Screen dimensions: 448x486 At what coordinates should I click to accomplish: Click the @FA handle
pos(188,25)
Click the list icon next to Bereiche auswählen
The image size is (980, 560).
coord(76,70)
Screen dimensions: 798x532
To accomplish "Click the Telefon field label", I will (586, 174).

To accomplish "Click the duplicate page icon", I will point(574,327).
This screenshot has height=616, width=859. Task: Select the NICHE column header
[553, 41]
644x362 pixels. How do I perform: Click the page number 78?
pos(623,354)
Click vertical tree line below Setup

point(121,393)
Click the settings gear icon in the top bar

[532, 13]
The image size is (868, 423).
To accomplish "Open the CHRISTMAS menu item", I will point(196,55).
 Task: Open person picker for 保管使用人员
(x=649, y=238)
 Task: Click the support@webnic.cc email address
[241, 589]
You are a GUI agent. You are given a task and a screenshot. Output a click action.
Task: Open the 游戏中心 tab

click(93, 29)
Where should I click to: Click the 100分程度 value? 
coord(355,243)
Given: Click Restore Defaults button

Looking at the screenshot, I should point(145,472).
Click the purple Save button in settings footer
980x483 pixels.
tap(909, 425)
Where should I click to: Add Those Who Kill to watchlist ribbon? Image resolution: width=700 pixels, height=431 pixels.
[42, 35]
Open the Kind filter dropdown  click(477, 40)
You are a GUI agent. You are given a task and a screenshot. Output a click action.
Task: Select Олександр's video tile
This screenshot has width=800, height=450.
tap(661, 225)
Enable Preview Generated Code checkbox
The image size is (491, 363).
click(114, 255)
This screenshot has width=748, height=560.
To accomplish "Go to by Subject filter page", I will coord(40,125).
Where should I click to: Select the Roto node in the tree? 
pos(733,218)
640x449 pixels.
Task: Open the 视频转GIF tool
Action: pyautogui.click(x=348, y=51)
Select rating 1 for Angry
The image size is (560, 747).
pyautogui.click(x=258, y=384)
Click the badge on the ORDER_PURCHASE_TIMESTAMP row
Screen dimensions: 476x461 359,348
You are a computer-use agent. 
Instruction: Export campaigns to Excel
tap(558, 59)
━━━━━━
What is needed is a word-for-word restatement of every line from the one with "This screenshot has width=748, height=560." to the end of the entries above.

This screenshot has width=748, height=560.
To accomplish "Go to by Subject filter page", I will coord(40,125).
Where should I click to: Select the Roto node in the tree? 
pos(733,218)
640x449 pixels.
Task: Open the 视频转GIF tool
Action: pyautogui.click(x=348, y=51)
Select rating 1 for Angry
The image size is (560, 747).
pyautogui.click(x=258, y=384)
Click the badge on the ORDER_PURCHASE_TIMESTAMP row
Screen dimensions: 476x461 359,348
You are a computer-use agent. 
Instruction: Export campaigns to Excel
tap(558, 59)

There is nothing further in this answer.